My pilgrimage to Poland took me to Auschwitz-Birkenau death camp. The Polish names for these two unfortunate towns that were brutally annexed to the Third Reich by the Nazis were Oswiecim and Brzezinka.
The Auschwitz-Birkenau camp, which also included Monowitz, became the symbol of terror, genocide, and the Holocaust.
In his first visit to his native country, the Polish Pontiff, Saint John Paul II, gave a thought-provoking description of this dreadful place. In his homily at the Mass celebrated at Brzezinka concentration camp on 7 June 1979, the Holy Father said Auschwitz “was built for the negation of faith – faith in God and faith in man – and to trample radically not only on love but on all signs of human dignity, of humanity. A place built on hatred and on contempt for man in the name of a crazed ideology. A place built on cruelty. On the entrance gate which still exists, is the inscription ‘Arbeit macht frei’, which has a sardonic sound, since its meaning was radically contradicted by what took place within” (§ 1).
In that moving homily, John Paul rightly asked: “Is it enough to put man in a different uniform, arm him with the apparatus of violence? Is it enough to impose on him an ideology in which human rights are subjected to the demands of the system, completely subjected to them, so as in practice not to exist at all?” (§ 1). Years later, in 1982, at the canonization of Blessed Maximiliam Kolbe in Rome, an outstanding martyr in Auschwitz I, the Holy Father reiterated the same point when he said: “At the foundation of this holiness lies the great, deeply painful issue of humanity. This difficult, tragic epoch, marked by the horrible destruction of human dignity, gave birth to its saving symbol in Auschwitz. Love proved to be more powerful than death, more powerful than a dehumanizing system. The love of a person gained a victory at a place, where the hate and contempt of humanity seemed to triumph.”
Yes. Hate and utter neglect of the inalienable rights of the human person knew no boundaries and nationalities in Auschwitz. The various inscriptions that commemorate the victims of Oswiecim as represented by Polish, English, Bulgarian, Romany, Czech, Danish, French, Greek, Hebrew, Yiddish, Spanish, Flemish, Serbo-Croat, German, Norwegian, Russian, Romanian, Hungarian, and Italian language show the vast range of the criminal activity that was going on in this horrible place. As Saint John Paul II aptly affirmed: “Oswiecim is such a reckoning. It is impossible merely to visit it. It is necessary ... to think with fear of how far hatred can go, how far man’s destruction of man can go, how far cruelty can go” (§ 3).
However in the cruelty of Auschwitz seeds of hope are sown. In fact, Auschwitz represents an excellent opportunity for a Polish-German reconciliation. It is indeed very telling that among the distinguished guests at Pope John Paul II’s Mass in Auschwitz in 1979 there was also present the then Archbishop of Munich, Cardinal Josef Ratzinger. On that occasion Cardinal Ratzinger commented: “I have come here especially because I’m convinced that we Germans have a special reason to participate.
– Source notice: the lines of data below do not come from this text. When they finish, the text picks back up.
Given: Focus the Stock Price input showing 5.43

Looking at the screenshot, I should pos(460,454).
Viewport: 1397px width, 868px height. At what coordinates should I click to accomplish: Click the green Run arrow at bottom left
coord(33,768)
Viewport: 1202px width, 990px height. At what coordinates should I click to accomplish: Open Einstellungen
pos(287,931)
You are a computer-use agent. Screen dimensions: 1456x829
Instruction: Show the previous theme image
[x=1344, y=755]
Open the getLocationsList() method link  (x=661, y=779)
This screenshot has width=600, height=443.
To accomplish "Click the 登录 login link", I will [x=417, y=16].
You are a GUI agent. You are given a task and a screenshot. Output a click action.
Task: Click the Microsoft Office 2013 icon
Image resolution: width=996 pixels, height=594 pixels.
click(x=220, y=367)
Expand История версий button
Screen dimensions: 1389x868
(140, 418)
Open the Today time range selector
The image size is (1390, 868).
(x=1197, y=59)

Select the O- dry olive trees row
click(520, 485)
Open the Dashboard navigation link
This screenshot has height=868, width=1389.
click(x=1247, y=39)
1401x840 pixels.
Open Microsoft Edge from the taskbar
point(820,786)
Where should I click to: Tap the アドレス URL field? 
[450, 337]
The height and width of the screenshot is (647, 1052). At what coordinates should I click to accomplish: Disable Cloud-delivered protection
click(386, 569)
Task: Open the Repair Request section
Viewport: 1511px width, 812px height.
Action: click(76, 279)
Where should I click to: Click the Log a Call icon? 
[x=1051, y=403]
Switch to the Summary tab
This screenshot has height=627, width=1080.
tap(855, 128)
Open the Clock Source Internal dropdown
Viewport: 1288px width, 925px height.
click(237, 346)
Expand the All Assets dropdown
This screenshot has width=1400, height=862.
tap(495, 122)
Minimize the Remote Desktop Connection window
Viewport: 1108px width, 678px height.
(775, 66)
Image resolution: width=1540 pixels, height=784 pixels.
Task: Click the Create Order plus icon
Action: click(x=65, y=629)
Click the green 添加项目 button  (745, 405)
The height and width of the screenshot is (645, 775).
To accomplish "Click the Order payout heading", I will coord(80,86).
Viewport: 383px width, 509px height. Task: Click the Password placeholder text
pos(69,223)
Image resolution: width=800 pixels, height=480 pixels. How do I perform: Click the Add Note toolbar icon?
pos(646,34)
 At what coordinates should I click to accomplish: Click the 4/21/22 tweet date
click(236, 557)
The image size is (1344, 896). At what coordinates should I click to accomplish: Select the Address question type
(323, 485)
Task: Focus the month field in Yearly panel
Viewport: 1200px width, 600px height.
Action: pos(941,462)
From here reconciliation must come and the warning that something similar must never happen again.”
As Pope Benedict XVI, Auschwitz was a top priority on his papal agenda.
As a matter of fact he visited Auschwitz-Birkenau on 28 May 2006, a year and 39 days after he was elected to the See of Saint Peter. While acknowledging that he was “a son of the German people – a son of that people over which a ring of criminals rose to power by false promises of future greatness and the recovery of the nation’s honour, prominence and prosperity, … through terror and intimidation, with the result that [German] people was used and abused as an instrument of their thirst for destruction and power” Benedict hoped that Auschwitz “becomes … a plea for forgiveness and reconciliation, a plea to the living God never to let this happen again”.
Our talented tour guide Monika taught us that Auschwitz’s greatest lesson is “overcome[ing] evil with good” (Rom 12:21). What a fruitful moral to live by!